Piggy-backing on what's already been said here:

Introduce your users to The Principle of Least Privilege. It's a security principle that says you give the users the rights they need and no more. Now, if an end user can justify needing be able to create databases, manage security on the server, shutdown the SQL Server, etc., then they get the appropriate rights. They can't. You should be able to get backing from your security personnel or auditors if you're in a large enough organization.

Show them the tons of documentation which all state "Don't use the sa account, ever." This is a well known security practice not to use. You can rename and you can disable, but as Steve says, you'll likely get into trouble later. I've written a blog post about a security company that requires it for one of their security products, okay, a rant, but generally, this is a no-brainer.

As previously said, set a strong password. Use a password generator to ensure it is complex and long. 20 characters or more. Make two copies of the password. One sealed and stored on-site in the event of an emergency and one sealed and stoerd off-site with your backups in the event of a disaster.
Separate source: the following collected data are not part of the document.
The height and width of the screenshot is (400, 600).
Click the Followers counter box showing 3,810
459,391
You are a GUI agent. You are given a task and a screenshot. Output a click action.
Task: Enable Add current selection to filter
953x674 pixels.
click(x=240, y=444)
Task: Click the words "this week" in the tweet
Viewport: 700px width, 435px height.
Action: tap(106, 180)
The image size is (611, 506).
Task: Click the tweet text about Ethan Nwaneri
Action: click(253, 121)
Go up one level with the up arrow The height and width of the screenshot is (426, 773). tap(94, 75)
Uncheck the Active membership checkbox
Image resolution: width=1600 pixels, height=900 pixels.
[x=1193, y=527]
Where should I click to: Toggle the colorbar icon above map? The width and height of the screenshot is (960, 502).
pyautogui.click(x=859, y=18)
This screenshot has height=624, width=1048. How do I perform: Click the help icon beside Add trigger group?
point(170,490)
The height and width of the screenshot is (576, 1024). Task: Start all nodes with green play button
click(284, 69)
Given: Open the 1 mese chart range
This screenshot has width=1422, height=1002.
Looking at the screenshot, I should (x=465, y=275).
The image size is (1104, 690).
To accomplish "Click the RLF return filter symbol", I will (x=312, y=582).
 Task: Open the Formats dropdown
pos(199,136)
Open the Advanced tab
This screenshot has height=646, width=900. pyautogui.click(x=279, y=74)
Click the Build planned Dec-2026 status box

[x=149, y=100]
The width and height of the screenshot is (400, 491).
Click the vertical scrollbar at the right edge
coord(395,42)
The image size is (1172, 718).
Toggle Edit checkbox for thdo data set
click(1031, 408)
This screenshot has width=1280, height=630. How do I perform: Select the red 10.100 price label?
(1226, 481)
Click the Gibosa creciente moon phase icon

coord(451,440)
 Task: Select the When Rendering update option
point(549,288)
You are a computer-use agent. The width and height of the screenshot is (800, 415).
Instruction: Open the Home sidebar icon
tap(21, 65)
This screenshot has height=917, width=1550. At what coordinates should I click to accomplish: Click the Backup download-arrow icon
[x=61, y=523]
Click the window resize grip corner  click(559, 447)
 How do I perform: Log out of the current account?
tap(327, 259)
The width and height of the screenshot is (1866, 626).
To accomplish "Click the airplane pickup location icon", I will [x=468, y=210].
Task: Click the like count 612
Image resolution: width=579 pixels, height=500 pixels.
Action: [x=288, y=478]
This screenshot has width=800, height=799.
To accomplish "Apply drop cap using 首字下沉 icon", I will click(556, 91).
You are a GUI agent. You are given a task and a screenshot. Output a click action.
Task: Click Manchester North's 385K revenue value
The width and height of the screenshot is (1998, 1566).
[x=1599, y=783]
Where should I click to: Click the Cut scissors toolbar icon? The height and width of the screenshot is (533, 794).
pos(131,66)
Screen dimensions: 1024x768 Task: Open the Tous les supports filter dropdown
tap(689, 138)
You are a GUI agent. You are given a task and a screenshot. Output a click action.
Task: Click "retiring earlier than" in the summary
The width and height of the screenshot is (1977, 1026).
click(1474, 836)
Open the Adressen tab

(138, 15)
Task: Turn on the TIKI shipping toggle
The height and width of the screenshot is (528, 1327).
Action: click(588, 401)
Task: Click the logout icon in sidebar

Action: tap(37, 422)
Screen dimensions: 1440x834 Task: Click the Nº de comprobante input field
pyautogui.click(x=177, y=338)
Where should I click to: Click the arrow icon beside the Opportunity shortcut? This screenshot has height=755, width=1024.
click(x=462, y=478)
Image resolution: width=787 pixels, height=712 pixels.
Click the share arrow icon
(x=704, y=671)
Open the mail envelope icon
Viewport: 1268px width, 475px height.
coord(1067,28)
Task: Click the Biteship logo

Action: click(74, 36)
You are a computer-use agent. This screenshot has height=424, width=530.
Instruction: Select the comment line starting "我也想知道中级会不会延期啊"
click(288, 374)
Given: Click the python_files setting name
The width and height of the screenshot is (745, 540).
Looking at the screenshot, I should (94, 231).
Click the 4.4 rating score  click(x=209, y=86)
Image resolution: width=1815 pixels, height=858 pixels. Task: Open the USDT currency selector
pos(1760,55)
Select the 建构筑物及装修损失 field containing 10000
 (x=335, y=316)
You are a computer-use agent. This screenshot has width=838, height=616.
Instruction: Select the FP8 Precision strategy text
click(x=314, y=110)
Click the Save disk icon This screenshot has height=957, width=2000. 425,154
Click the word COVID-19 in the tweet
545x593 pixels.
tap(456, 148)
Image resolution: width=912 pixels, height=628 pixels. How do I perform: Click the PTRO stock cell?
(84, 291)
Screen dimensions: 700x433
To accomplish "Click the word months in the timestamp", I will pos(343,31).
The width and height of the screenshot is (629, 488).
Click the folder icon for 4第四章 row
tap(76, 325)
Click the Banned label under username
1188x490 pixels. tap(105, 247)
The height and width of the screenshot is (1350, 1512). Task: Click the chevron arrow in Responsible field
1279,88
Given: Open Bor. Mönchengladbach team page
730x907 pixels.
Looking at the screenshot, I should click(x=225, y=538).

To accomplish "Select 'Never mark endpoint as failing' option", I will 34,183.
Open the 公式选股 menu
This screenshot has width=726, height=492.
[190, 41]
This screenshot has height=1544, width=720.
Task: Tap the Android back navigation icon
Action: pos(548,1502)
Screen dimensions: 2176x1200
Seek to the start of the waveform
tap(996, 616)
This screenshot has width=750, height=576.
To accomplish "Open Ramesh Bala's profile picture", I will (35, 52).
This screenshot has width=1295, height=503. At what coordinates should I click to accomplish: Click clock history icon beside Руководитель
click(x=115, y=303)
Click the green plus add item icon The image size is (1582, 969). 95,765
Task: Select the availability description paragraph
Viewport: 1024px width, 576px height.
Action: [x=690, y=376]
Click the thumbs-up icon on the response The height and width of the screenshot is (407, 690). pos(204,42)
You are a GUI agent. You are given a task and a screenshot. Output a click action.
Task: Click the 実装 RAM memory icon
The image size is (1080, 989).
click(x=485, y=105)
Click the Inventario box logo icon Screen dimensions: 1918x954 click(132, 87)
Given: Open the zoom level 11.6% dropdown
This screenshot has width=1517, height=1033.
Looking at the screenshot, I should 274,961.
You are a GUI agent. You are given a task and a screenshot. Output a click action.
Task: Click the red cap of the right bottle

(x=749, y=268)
Do this even if you can go to Windows authentication only mode. It's a simple registry change to flip it to mixed mode and then the next time the service restarts, such as when the server reboots due to security patches, you're in mixed mode.

If possible, switch to Windows authentication only mode. SQL Server logins have known weaknesses travelling across the wire and besides, if you can go to Windows auth mode, that means you have one source for security: Active Directory.